## Problem to work on
Exact copies of all the records below should be returned.

Collected data entries:
···
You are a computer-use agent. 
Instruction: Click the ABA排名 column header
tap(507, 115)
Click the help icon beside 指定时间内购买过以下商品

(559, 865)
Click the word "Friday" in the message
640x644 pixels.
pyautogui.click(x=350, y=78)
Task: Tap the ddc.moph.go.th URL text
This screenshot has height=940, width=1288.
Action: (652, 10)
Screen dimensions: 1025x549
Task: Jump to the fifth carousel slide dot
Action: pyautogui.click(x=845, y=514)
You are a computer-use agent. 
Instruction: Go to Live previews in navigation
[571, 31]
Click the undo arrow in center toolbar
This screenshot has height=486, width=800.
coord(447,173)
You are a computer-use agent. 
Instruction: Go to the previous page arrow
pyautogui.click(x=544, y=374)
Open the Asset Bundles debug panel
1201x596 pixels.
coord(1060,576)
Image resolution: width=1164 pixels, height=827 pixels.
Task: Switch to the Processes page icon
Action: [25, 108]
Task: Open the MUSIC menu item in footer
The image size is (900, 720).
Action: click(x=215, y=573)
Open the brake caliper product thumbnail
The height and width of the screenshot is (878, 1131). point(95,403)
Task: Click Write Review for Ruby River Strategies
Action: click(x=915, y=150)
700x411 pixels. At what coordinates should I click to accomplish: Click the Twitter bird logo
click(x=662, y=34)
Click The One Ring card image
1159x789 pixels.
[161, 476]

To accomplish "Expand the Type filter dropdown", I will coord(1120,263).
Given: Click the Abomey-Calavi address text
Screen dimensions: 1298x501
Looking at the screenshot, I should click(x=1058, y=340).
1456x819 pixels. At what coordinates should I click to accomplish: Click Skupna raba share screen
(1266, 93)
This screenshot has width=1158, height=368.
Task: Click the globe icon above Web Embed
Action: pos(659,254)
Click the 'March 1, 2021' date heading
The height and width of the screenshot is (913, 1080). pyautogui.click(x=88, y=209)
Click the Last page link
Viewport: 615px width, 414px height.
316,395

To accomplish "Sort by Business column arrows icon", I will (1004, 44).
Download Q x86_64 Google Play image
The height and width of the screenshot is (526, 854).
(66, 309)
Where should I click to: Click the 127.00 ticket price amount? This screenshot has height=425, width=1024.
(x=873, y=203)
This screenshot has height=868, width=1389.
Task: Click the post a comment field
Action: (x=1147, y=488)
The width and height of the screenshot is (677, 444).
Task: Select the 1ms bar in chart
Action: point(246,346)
···
## Output for this exercise
You are a computer-use agent. 
Instruction: Click the ABA排名 column header
tap(507, 115)
Click the help icon beside 指定时间内购买过以下商品

(559, 865)
Click the word "Friday" in the message
640x644 pixels.
pyautogui.click(x=350, y=78)
Task: Tap the ddc.moph.go.th URL text
This screenshot has height=940, width=1288.
Action: (652, 10)
Screen dimensions: 1025x549
Task: Jump to the fifth carousel slide dot
Action: pyautogui.click(x=845, y=514)
You are a computer-use agent. 
Instruction: Go to Live previews in navigation
[571, 31]
Click the undo arrow in center toolbar
This screenshot has height=486, width=800.
coord(447,173)
You are a computer-use agent. 
Instruction: Go to the previous page arrow
pyautogui.click(x=544, y=374)
Open the Asset Bundles debug panel
1201x596 pixels.
coord(1060,576)
Image resolution: width=1164 pixels, height=827 pixels.
Task: Switch to the Processes page icon
Action: [25, 108]
Task: Open the MUSIC menu item in footer
The image size is (900, 720).
Action: click(x=215, y=573)
Open the brake caliper product thumbnail
The height and width of the screenshot is (878, 1131). point(95,403)
Task: Click Write Review for Ruby River Strategies
Action: click(x=915, y=150)
700x411 pixels. At what coordinates should I click to accomplish: Click the Twitter bird logo
click(x=662, y=34)
Click The One Ring card image
1159x789 pixels.
[161, 476]

To accomplish "Expand the Type filter dropdown", I will coord(1120,263).
Given: Click the Abomey-Calavi address text
Screen dimensions: 1298x501
Looking at the screenshot, I should click(x=1058, y=340).
1456x819 pixels. At what coordinates should I click to accomplish: Click Skupna raba share screen
(1266, 93)
This screenshot has width=1158, height=368.
Task: Click the globe icon above Web Embed
Action: pos(659,254)
Click the 'March 1, 2021' date heading
The height and width of the screenshot is (913, 1080). pyautogui.click(x=88, y=209)
Click the Last page link
Viewport: 615px width, 414px height.
316,395

To accomplish "Sort by Business column arrows icon", I will (1004, 44).
Download Q x86_64 Google Play image
The height and width of the screenshot is (526, 854).
(66, 309)
Where should I click to: Click the 127.00 ticket price amount? This screenshot has height=425, width=1024.
(x=873, y=203)
This screenshot has height=868, width=1389.
Task: Click the post a comment field
Action: (x=1147, y=488)
The width and height of the screenshot is (677, 444).
Task: Select the 1ms bar in chart
Action: point(246,346)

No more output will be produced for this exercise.